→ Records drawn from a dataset
>>
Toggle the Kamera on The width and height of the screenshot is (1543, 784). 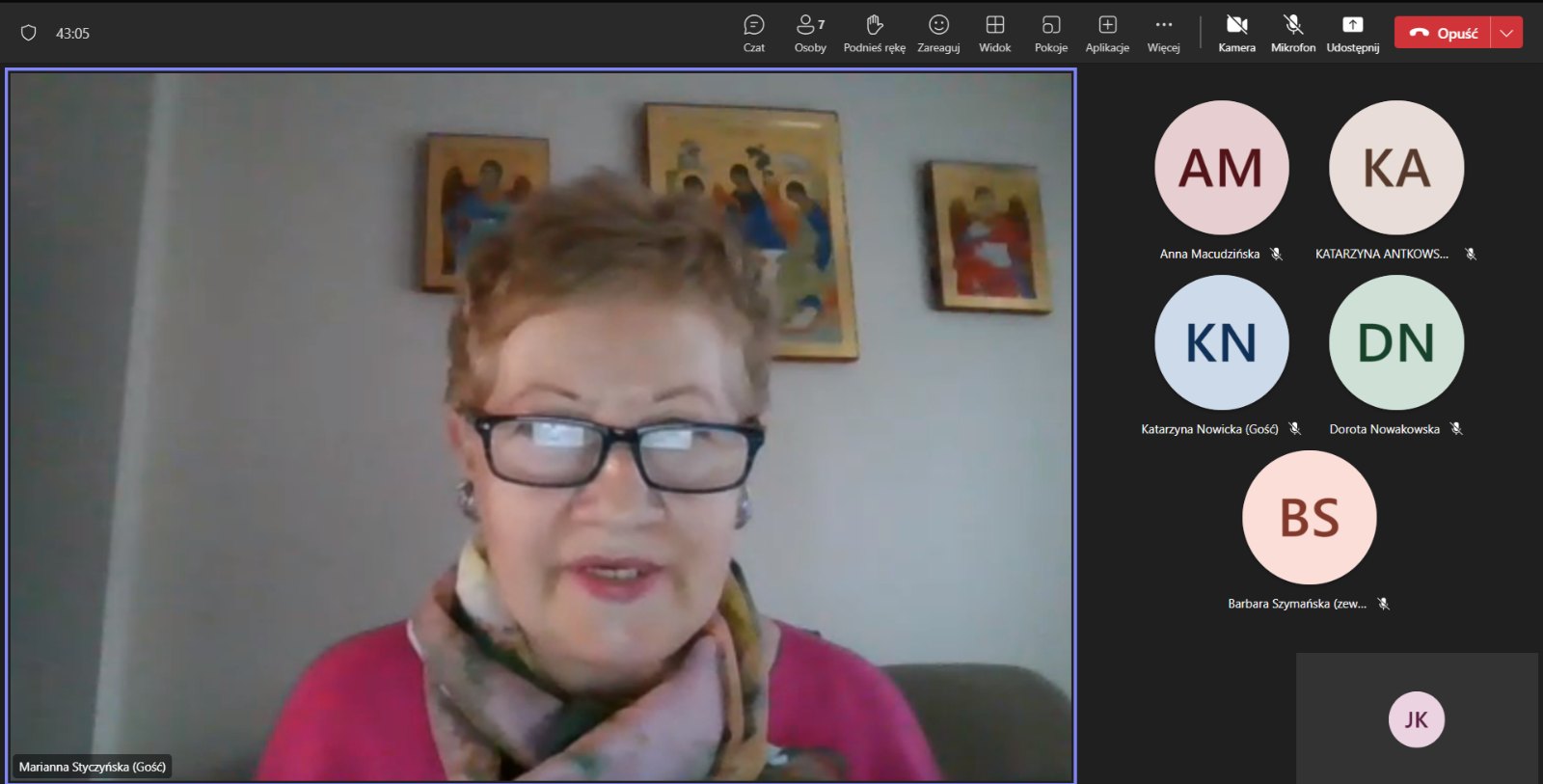(1236, 33)
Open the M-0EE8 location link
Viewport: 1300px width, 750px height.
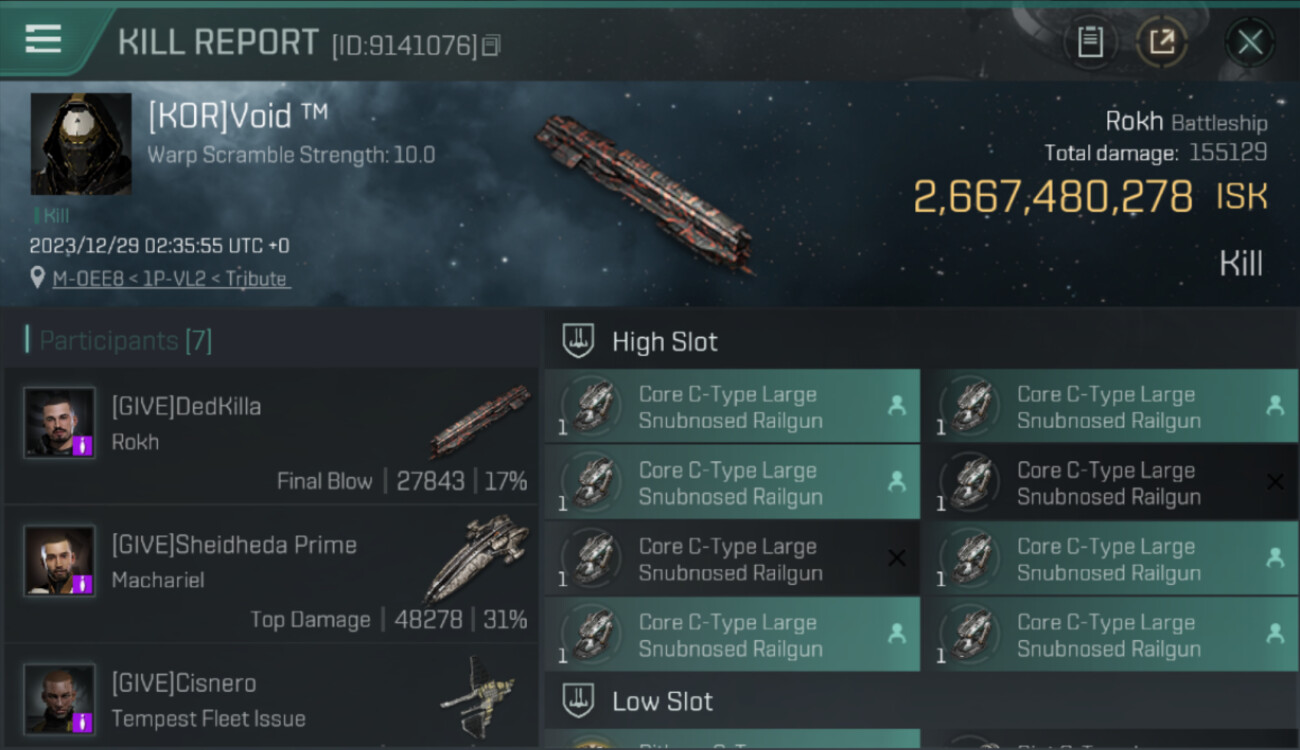coord(171,279)
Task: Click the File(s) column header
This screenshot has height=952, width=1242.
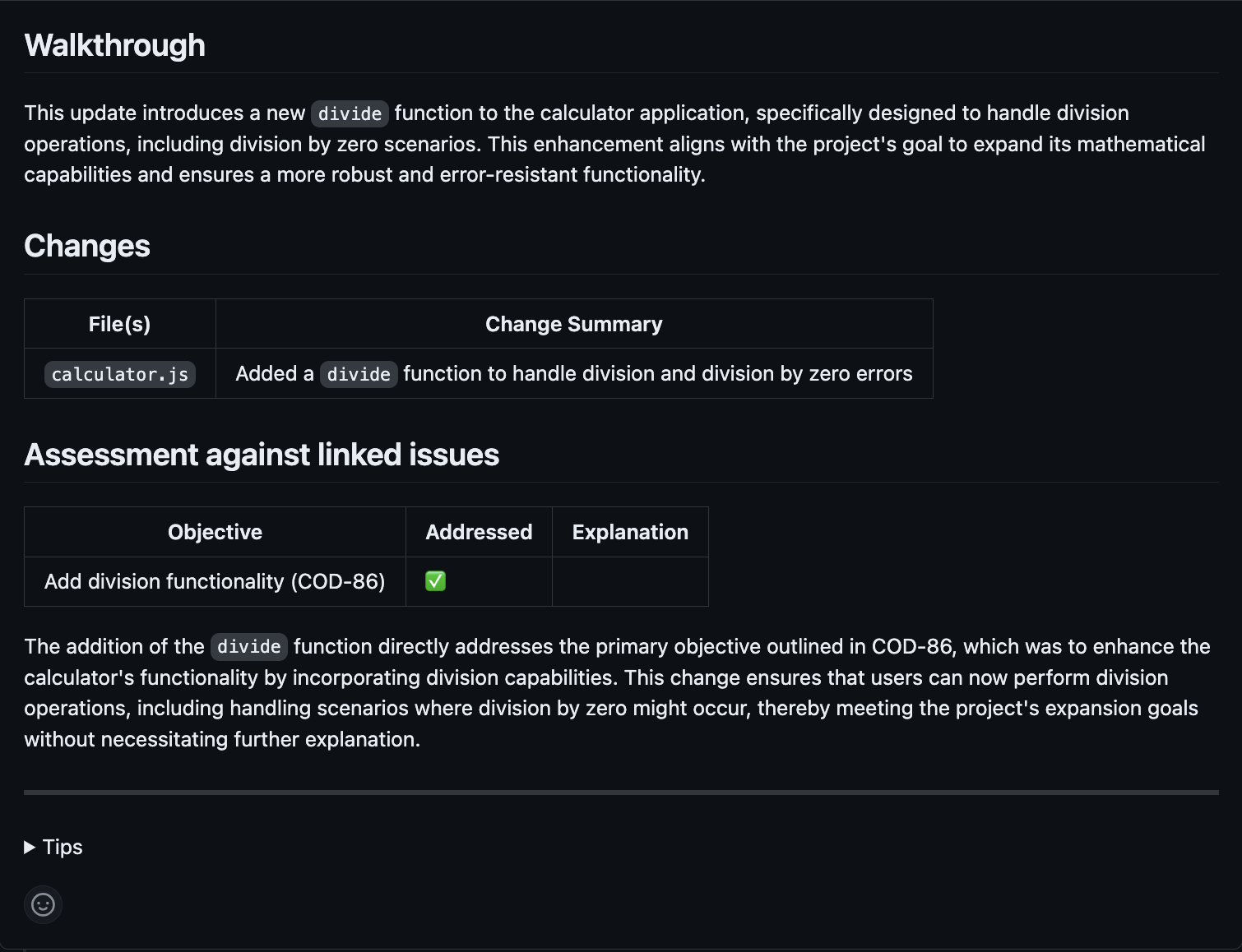Action: pos(120,324)
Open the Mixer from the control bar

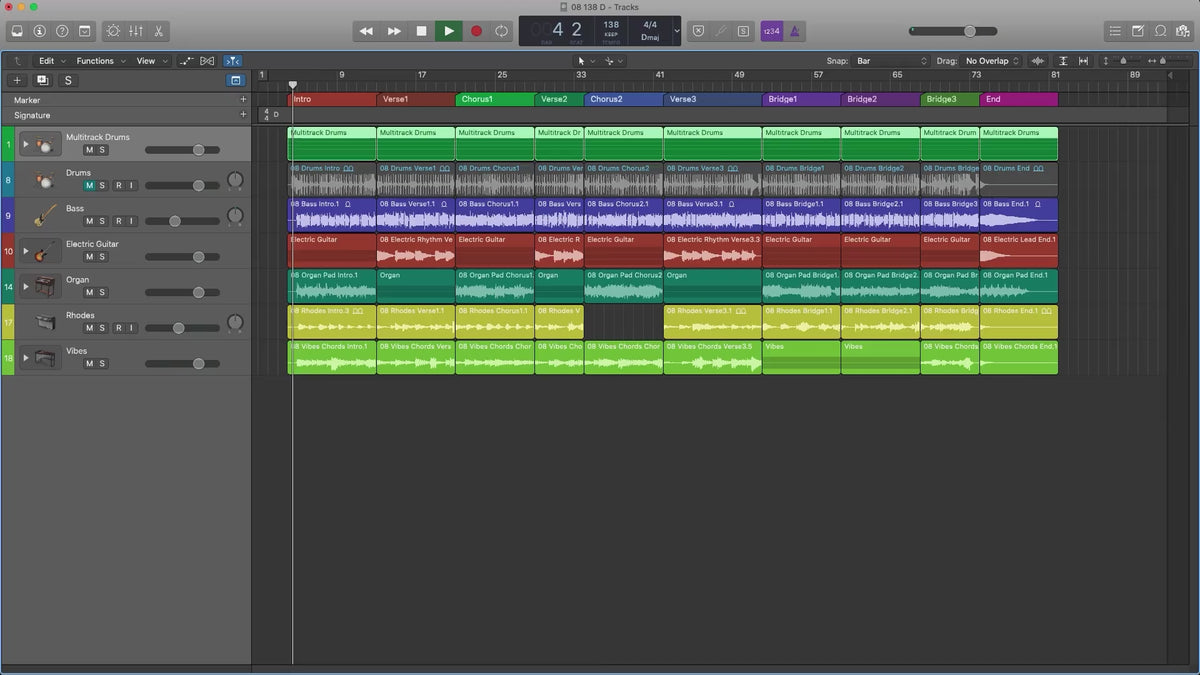[136, 31]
<<
→ Exercise aim
Every line between the one containing "Viewport: 1300px width, 750px height." and the last line of the data above, both included, should be copied exactly, but not the pictures.

→ Task result
Viewport: 1300px width, 750px height.
coord(171,279)
Task: Click the File(s) column header
This screenshot has height=952, width=1242.
Action: pos(120,324)
Open the Mixer from the control bar

[136, 31]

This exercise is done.